#### EXERCISE:
Write only the number of lines in the data that contain the word "agent".

SOURCE MATERIAL below:

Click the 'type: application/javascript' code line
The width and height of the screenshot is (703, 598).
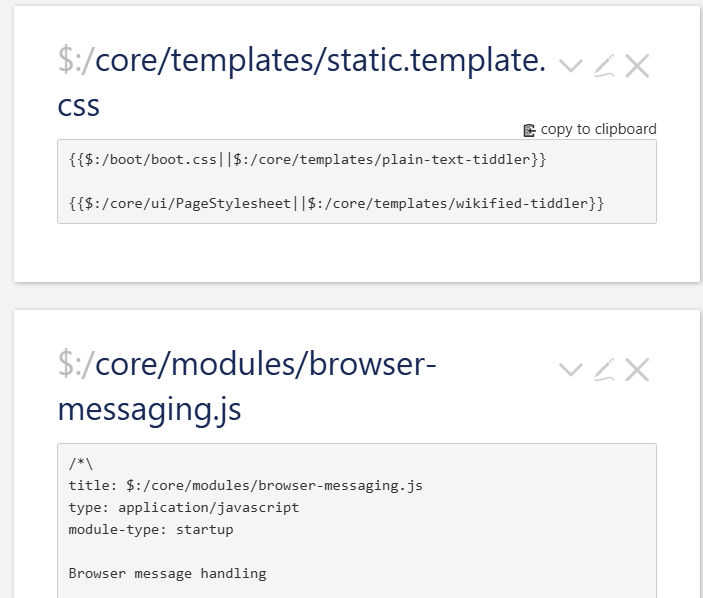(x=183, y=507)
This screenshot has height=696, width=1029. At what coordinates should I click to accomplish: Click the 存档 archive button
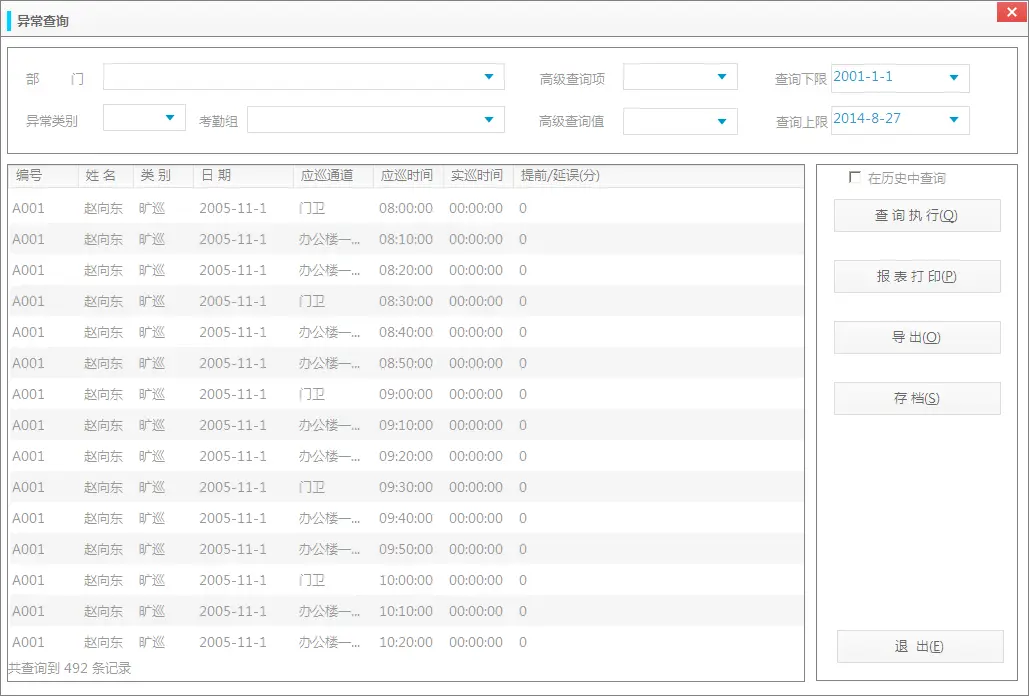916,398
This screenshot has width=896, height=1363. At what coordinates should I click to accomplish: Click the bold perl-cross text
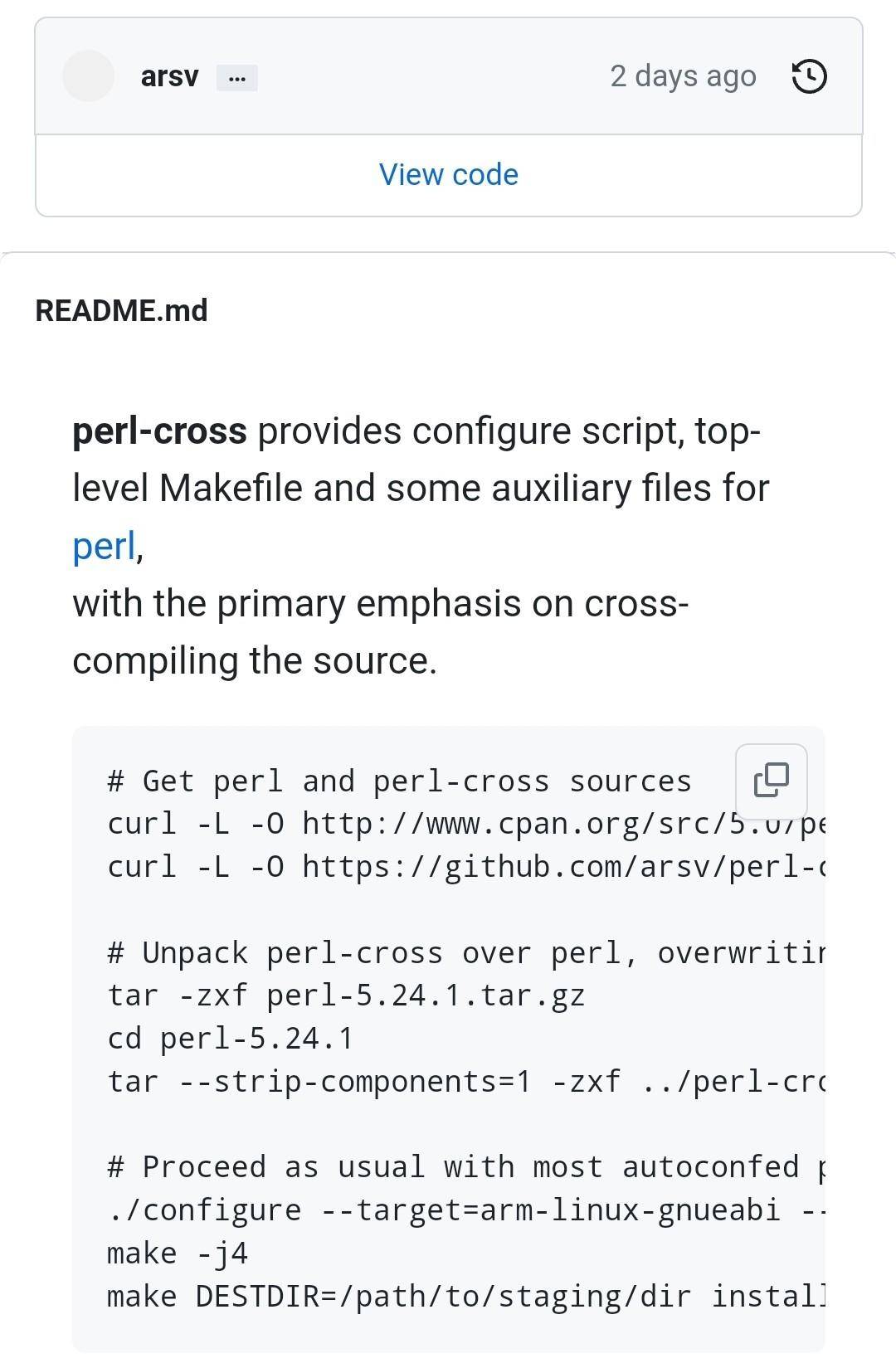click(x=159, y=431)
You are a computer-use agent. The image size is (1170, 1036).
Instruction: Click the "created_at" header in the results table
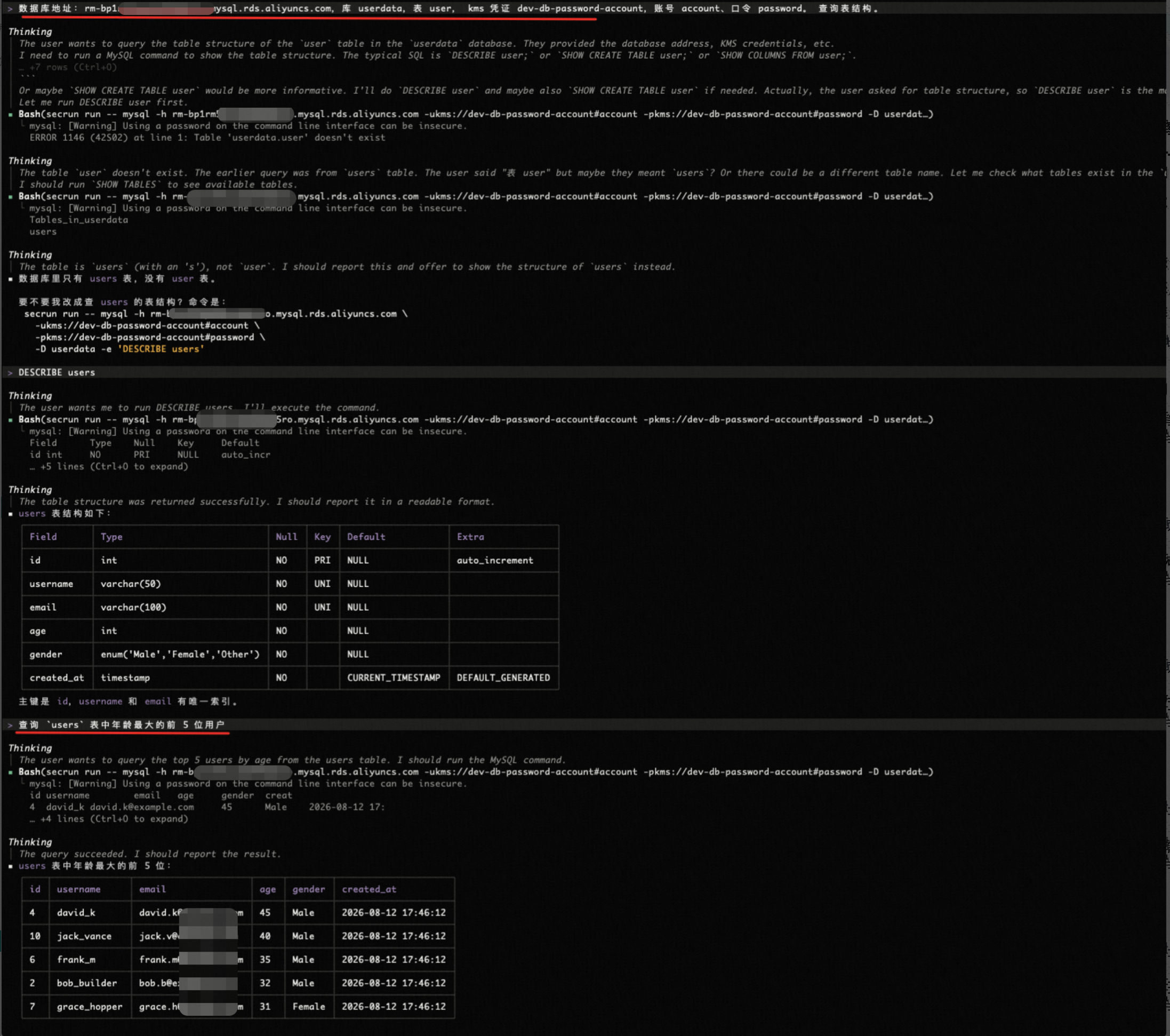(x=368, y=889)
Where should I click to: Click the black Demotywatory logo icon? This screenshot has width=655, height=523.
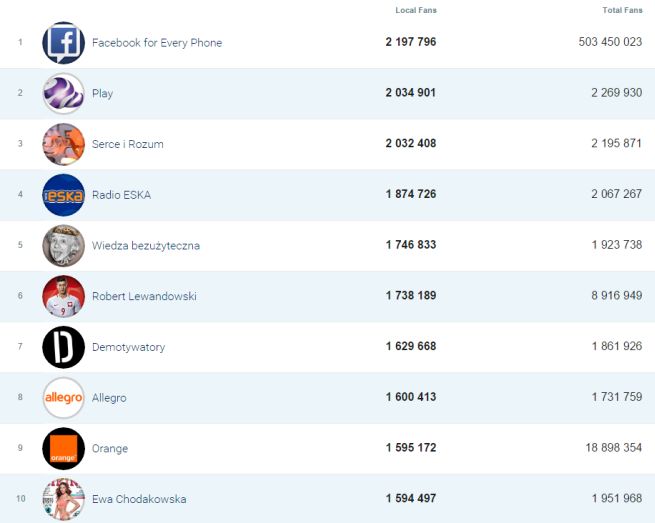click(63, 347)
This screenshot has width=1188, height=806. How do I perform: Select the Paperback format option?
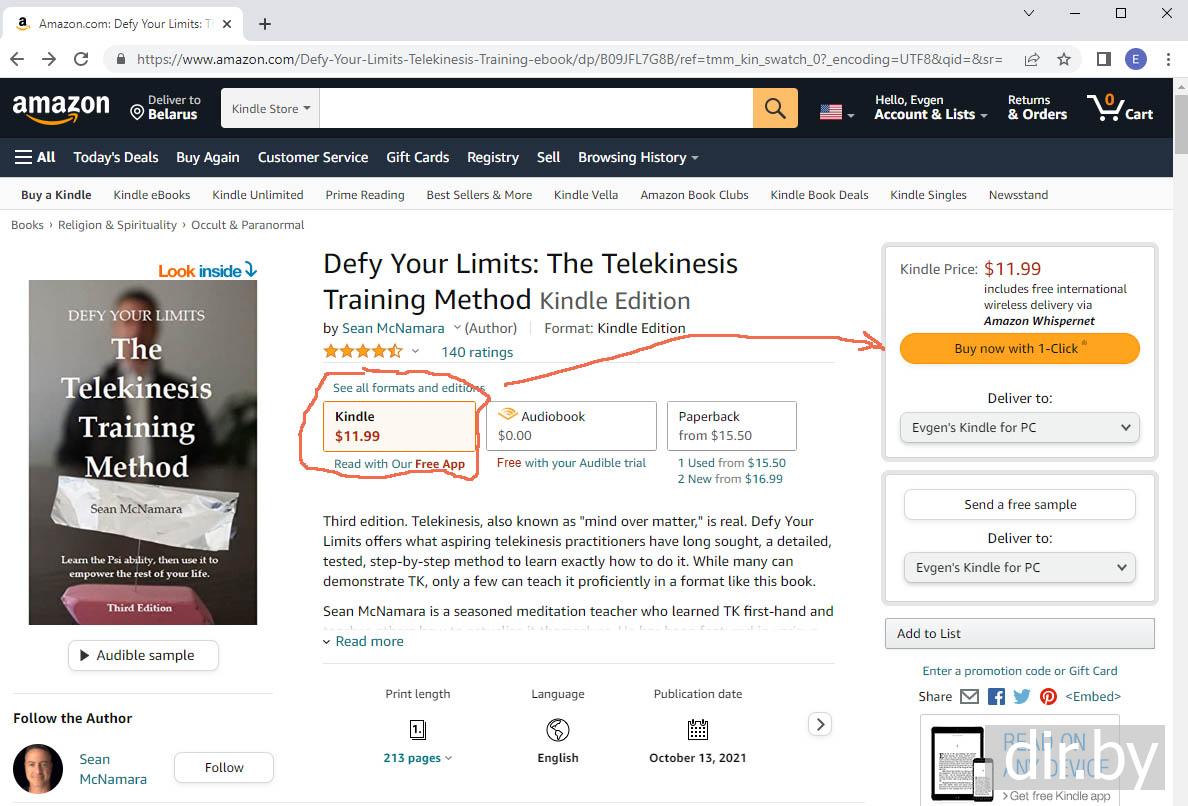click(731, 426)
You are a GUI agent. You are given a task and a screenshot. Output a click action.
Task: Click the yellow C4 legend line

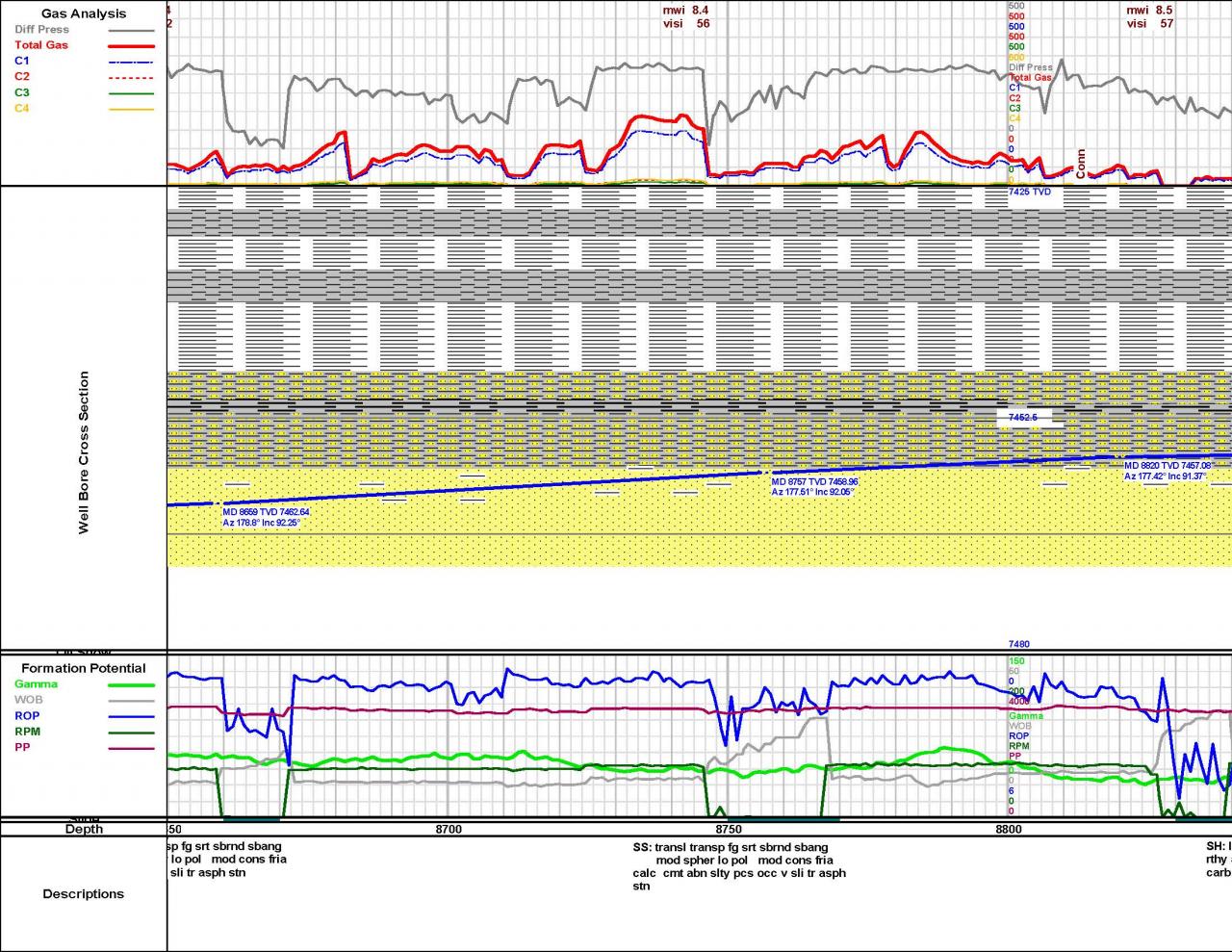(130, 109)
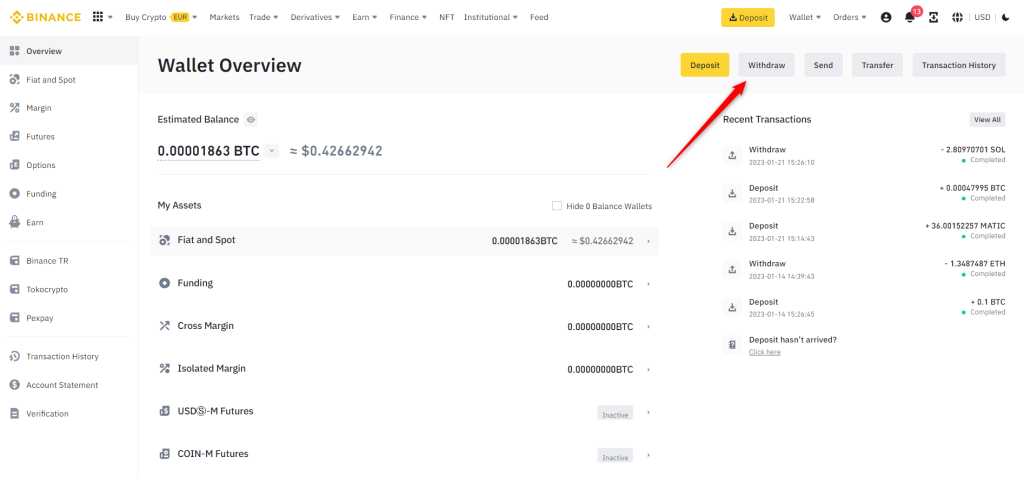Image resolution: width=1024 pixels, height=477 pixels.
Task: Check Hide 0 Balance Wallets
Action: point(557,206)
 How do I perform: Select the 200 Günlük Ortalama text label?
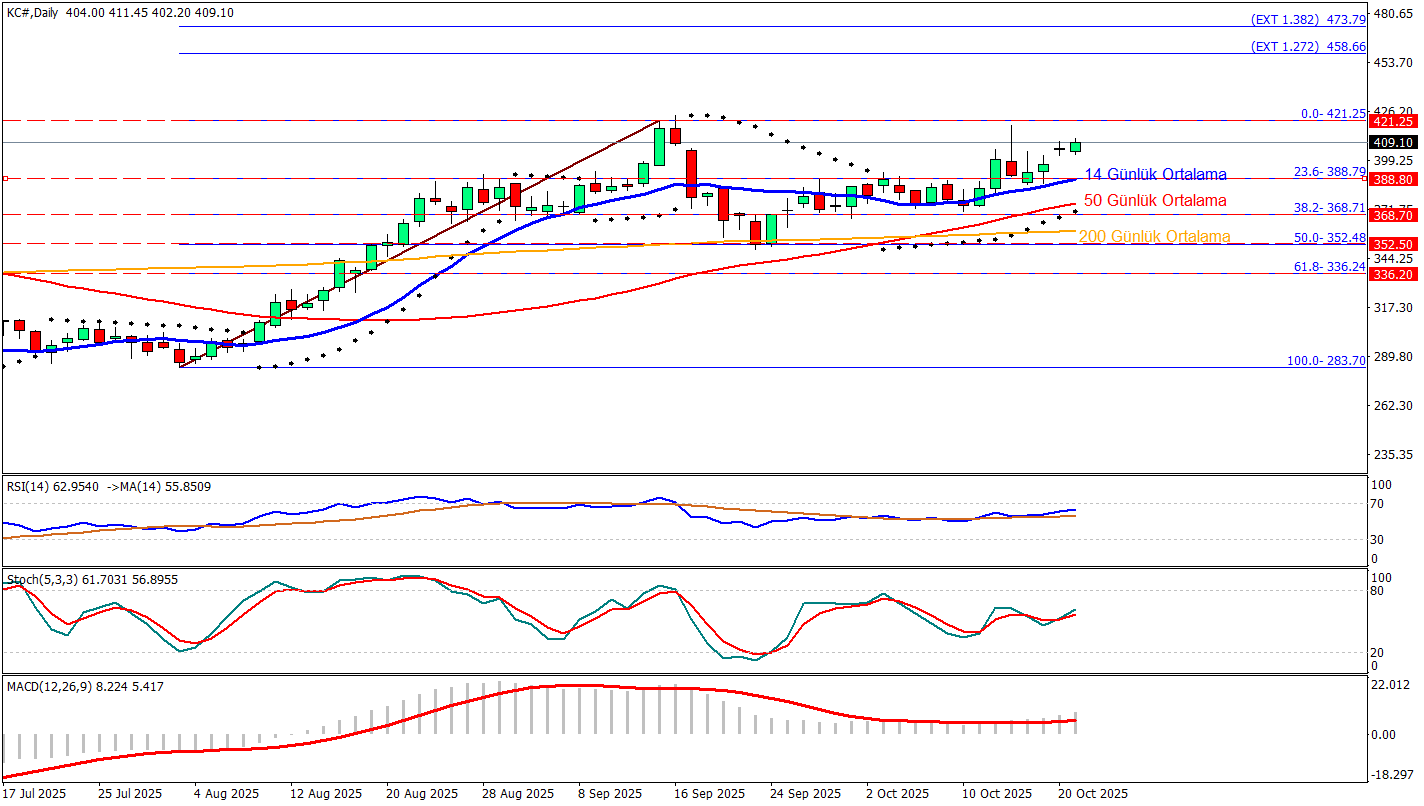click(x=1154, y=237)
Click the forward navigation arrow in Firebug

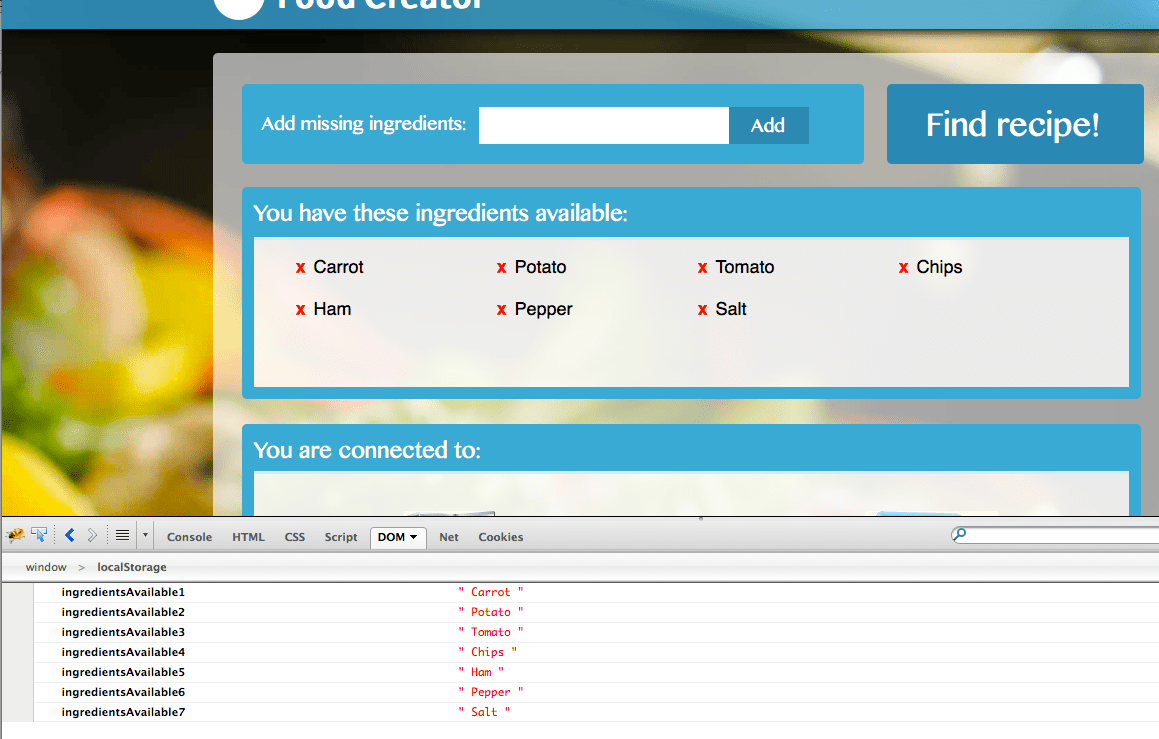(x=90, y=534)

End of SOURCE MATERIAL.

#### EXPECTED ANSWER:
2